"A Nantes, des aidants accompagnés sur le chemin de la reprise d’emploi
L’association nantaise Constellation, qui accompagne des parents d’enfants en situation de handicap, a initié un programme sur mesure d’aide à la réinsertion professionnelle des aidants.
Alice Talata, 42 ans, élève un petit garçon polyhandicapé de dix ans. Il ne marche pas, ne parle pas et a besoin d’aide pour tous les gestes de la vie quotidienne. Ancienne gestionnaire bancaire, elle a arrêté de travailler pour s’en occuper et gérer ses nombreuses séances de rééducation, avant d’obtenir une place dans un institut médico-éducatif (IME), où il est accueilli quatre jours par semaine, tandis qu’un centre de loisirs prend le relais le mercredi. Mais comment retrouver une place sur le marché du travail après une parenthèse de huit ans entièrement dédiée à son fils ? « Je me suis vraiment demandée si j’en étais encore capable », avoue-t-elle.
Membre de l’association nantaise Constellation, fondée en 2019 pour offrir du répit et des temps de convivialité aux aidants (majoritairement des femmes), elle a participé à un programme inédit d’aide à la réinsertion professionnelle, mené entre janvier et juillet 2023 avec le soutien financier du prix « Je t’aide » (La Croix du 6/10/2022). « Le premier objectif, c’était de remettre ces aidants en confiance et de leur montrer que c’était possible », explique Elodie Pillot, coordinatrice de Constellation, qui cherche des financeurs pour renouveler l’opération.
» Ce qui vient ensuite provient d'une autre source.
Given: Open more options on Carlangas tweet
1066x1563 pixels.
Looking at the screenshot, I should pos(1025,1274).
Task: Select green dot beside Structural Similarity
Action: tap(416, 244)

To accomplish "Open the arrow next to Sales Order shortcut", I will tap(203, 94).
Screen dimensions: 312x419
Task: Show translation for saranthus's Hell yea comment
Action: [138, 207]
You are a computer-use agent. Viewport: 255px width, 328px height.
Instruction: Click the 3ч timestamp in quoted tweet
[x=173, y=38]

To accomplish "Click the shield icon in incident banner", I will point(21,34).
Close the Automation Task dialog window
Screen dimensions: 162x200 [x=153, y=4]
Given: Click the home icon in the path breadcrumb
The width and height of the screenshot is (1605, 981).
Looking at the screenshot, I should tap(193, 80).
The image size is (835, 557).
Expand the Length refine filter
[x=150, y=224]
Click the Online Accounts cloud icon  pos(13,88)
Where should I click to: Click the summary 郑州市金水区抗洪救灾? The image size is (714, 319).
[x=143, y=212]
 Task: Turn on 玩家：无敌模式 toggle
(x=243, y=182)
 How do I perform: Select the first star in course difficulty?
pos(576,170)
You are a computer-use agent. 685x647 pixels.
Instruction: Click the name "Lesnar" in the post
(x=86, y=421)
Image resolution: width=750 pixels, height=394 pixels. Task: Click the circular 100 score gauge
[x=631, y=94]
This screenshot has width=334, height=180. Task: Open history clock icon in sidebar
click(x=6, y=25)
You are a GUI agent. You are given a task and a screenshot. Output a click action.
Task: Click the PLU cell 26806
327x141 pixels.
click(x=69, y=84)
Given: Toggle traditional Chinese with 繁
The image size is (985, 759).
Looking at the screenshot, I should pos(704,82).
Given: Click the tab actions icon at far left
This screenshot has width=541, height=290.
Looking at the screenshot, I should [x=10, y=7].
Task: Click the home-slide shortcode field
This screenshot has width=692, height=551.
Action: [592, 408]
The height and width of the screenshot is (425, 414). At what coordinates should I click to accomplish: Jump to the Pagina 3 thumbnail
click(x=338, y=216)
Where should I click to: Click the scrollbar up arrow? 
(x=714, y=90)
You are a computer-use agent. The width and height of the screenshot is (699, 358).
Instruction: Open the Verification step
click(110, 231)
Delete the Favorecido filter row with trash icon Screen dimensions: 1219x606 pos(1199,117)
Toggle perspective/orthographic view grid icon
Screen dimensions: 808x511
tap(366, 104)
Des compétences transférables
Les six aidants accompagnés (cinq femmes et un homme) ont suivi des séances collectives et individuelles, moyennant une petite participation financière. Ils ont notamment bénéficié d’une remise à jour sur les outils numériques, rencontré des parents aidants déjà en emploi, travaillé leur CV et préparé des entretiens d’embauche. Avec l’assistante sociale de l’association, ils ont aussi répertorié les aides qu’ils pouvaient perdre et celles auxquelles ils pouvaient prétendre en reprenant un emploi, trop peu connues. Surtout, ils ont appris à identifier les compétences acquises auprès de leurs enfants : gestion du stress, organisation des plannings, coordination, communication, réactivité, ponctualité, persévérance…
Autant de « soft skills » très prisées sur le marché de l’emploi dont ils n’avaient pas conscience. « Ils avaient tous très peur d’être jugés par leur employeur et avaient des idées fausses sur le monde de l’entreprise », constate la coach Myriam Paratte, qui les a suivis individuellement (six séances de deux heures). Je pense à une aidante embauchée récemment comme secrétaire administrative dans un garage. Ils ont adoré son profil et ses valeurs alors qu’elle pensait ne jamais intéresser un employeur ».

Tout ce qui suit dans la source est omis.